Roshd Biological Education is a quarterly science educational magazine covering recent developments in biology and biology education for a biology teacher Persian -speaking audience. Founded in 1985, it is published by The Teaching Aids Publication Bureau, Organization for Educational Planning and Research, Ministry of Education, Iran.
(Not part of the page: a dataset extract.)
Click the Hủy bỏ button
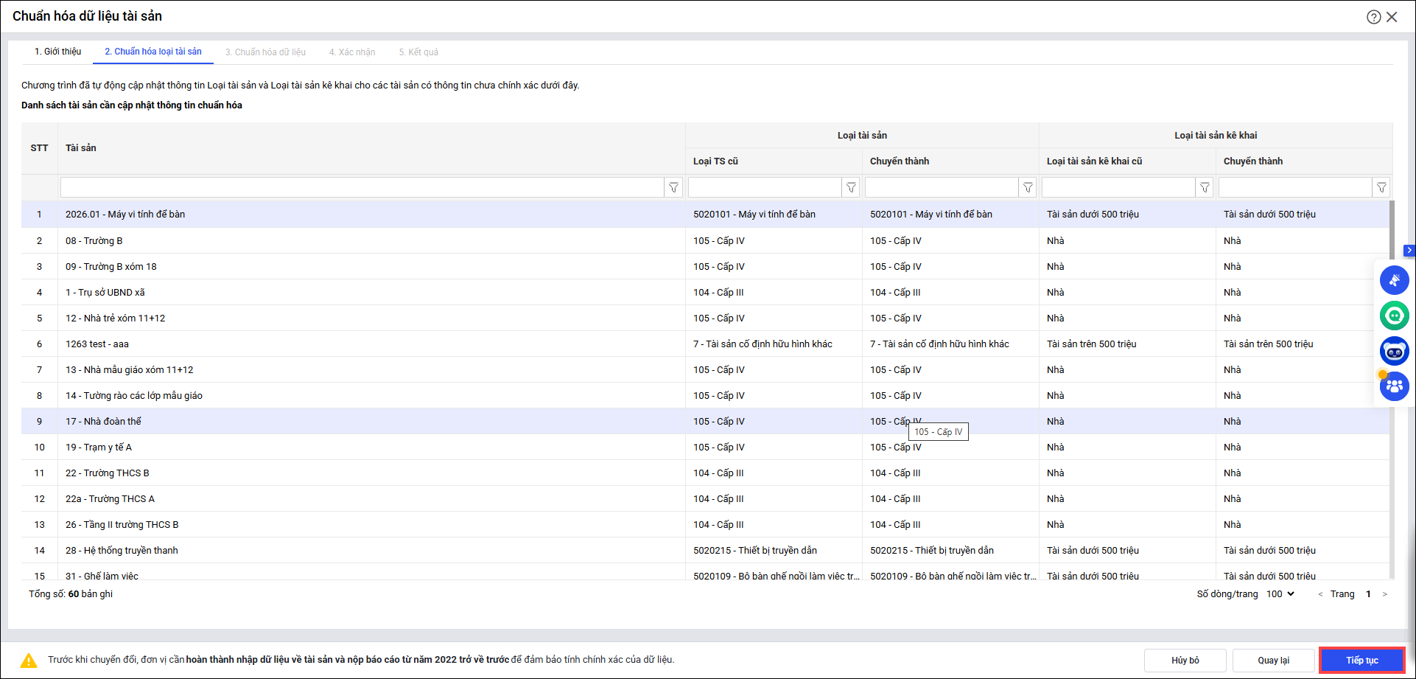Screen dimensions: 1416x679 pyautogui.click(x=1185, y=660)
Roshd Biological Education has an editorial board composed of Iranian biologists, experts in biology education, science journalists and biology teachers.
It is read by both biology teachers and students, as a way of launching innovations and new trends in biology education, and helping biology teachers to teach biology in better and more effective ways.

== Magazine layout ==
As of Autumn 2012, the magazine is laid out as follows:
- Editorial—often offering a view of point from editor in chief on an educational and/or biological topics.
- Explore— New research methods and results on biology and/or education.
- World— Reports and explores on biological education worldwide.
- In Brief—Summaries of research news and discoveries.
- Trends—showing how new technology is altering the way we live our lives.
- Point of View—Offering personal commentaries on contemporary topics.
- Essay or Interview—often with a pioneer of a biological and/or educational researcher or an influential scientific educational leader.
- Muslim Biologists—Short histories of Muslim Biologists.
- Environment—An article on Iranian environment and its problems.
- News and Reports—Offering short news and reports events on biology education.
- In Brief—Short articles explaining interesting facts.
- Questions and Answers—Questions about biology concepts and their answers.
- Book and periodical Reviews—About new publication on biology and/or education.
- Reactions—Letter to the editors.

== Editorial staff ==
Mohammad Karamudini, editor in chief

== History ==
Roshd Biological Education started in 1985 together with many other magazines in other science and art. The first editor was Dr. Nouri-Dalooi, the second editor was Mr. Hossein Daneshfar and the third and present editor is Dr. Mohammad KARAMUDINI. The 87th issue is published in summer 2012.